(Directions for this task): Search the listing below, and show each line that includes the word "agent".

(Dataset extract):
-------
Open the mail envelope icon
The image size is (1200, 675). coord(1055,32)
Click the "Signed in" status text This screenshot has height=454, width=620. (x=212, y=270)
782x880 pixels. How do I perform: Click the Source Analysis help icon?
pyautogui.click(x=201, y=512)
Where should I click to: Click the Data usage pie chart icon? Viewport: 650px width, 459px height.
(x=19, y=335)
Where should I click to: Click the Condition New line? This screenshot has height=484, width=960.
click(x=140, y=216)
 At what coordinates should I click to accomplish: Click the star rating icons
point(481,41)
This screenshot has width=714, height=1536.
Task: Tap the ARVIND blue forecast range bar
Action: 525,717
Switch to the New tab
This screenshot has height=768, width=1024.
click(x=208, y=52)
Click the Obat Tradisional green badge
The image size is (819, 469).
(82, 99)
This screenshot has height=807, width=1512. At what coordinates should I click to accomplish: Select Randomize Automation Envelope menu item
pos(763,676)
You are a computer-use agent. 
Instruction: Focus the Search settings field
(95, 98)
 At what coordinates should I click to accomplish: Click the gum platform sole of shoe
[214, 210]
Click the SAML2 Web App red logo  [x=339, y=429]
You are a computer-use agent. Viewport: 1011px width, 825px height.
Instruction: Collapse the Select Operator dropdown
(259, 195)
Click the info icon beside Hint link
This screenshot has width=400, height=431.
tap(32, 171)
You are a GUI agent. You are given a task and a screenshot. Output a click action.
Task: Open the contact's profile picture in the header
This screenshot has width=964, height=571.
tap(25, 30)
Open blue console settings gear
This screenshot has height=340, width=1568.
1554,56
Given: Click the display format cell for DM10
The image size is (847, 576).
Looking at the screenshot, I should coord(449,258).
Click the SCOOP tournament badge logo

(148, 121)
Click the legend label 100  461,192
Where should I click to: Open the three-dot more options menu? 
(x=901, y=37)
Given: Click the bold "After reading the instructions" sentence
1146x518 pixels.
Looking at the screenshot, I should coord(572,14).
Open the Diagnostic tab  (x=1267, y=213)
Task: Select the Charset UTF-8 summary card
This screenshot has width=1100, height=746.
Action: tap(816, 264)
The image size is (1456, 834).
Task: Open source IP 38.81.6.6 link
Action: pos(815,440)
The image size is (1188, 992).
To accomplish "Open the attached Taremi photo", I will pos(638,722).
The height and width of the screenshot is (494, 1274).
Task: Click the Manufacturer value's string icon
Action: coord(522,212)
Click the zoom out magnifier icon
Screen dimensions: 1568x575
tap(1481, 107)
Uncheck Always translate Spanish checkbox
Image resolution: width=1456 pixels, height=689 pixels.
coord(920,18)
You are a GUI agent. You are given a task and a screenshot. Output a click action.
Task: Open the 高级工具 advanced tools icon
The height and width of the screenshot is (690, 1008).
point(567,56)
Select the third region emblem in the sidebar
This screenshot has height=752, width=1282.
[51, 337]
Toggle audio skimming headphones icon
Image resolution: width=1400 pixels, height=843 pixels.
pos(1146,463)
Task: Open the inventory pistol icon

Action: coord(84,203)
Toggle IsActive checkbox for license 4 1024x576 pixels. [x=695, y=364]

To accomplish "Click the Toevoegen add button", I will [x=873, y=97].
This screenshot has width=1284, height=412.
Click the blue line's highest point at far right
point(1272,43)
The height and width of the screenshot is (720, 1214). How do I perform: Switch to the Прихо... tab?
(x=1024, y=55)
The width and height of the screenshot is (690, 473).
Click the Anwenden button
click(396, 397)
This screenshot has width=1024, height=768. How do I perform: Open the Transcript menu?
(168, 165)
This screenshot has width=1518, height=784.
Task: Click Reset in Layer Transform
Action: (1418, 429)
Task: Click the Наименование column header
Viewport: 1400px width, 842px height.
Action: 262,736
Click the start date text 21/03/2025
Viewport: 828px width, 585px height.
-------
(Response below):
You are a computer-use agent. 
You are a computer-use agent. Viewport: 1011px width, 825px height.
You are a GUI agent. You are given a task and a screenshot. Output a click action.
You are a GUI agent. You are given a task and a screenshot. Output a click action.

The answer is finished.